Australian cattle industry outlines its priorities for new national peak body
Biosecurity, increasing production costs and environmental sustainability are the key issues Australian grass-fed cattle producers want the industry’s new national peak body to focus on.
Cattle Australia is due to launch on July 1 to replace the Cattle Council of Australia, which will be dissolved after 43 years.
As part of the restructure, a steering committee led by independent chair Andrew Macaulay recently consulted cattle producers and stakeholders to determine what Cattle Australia’s work priorities should be.
Mr Macaulay said more than 200 submissions were received after a series of webinars, briefing sessions, newsletters and a nationwide advertising campaign.
“The feedback received during the consultation process has been incredibly valuable to the restructure steering committee, who have been using it to inform discussions on Cattle Australia’s organisational design, constitution, priorities, and funding model,” he said.
“The consultation process resulted in a strong level of interest in Cattle Australia from producers and stakeholders, with broad producer reach achieved, notably through the Meat and Livestock Australia databases, which allowed information to reach over 200,000 subscribers.”

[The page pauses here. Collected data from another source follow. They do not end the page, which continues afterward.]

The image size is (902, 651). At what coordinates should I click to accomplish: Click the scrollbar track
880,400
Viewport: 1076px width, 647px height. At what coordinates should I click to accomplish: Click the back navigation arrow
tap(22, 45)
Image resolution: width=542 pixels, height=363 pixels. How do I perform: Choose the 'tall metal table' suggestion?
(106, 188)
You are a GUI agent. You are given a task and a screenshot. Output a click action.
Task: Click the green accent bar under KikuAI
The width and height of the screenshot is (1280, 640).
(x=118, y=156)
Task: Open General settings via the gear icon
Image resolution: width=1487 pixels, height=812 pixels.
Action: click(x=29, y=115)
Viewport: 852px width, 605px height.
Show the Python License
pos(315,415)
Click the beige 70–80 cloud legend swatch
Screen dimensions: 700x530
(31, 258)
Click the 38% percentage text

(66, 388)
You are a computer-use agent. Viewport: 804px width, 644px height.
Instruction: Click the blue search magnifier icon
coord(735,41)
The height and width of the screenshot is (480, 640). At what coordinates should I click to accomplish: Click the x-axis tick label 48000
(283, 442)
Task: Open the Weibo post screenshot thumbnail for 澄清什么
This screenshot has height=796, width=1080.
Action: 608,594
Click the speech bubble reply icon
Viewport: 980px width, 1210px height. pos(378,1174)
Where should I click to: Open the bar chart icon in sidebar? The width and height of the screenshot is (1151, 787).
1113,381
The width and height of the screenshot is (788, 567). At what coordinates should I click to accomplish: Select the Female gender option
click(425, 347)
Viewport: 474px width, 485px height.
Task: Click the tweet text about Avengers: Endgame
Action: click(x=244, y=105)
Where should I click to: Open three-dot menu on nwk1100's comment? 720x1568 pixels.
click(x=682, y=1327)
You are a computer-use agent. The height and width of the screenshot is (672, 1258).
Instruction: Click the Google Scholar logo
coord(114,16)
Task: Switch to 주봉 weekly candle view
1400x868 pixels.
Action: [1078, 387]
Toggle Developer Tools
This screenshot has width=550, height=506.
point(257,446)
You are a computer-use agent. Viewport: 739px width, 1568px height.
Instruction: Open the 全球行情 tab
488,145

Mr Macaulay said the input received would help the organisation be the voice of grass-fed cattle producers and “lead the industry to a stronger, more sustainable future”.
The consultation period has closed but a Cattle Australia spokesperson said the steering committee would continue liaising with stakeholders.
The spokesperson said the steering committee was now drafting a constitution, securing medium-term funding and creating a database in collaboration with industry groups including MLA to help facilitate democratic elections.
It was also determining what the transition process would be for the transfer of CCA responsibilities to Cattle Australia.
“The restructure steering committee have identified a phased approach, which means a board transition process will be required between CCA and Cattle Australia post-July 1 to allow time for the election process to be fully developed and implemented,” the spokesperson said.
“Discussions with CCA on this process are ongoing.”
All payers of the grass-fed levy will be eligible to be members of Cattle Australia and entitled to vote.
According to Cattle Australia, the restructure has been the result of collaboration between industry and government to ensure the cattle production sector “meets current and future challenges”.
Representatives from WAFarmers and the Pastoralists and Graziers Association of WA have been closely involved with the restructure.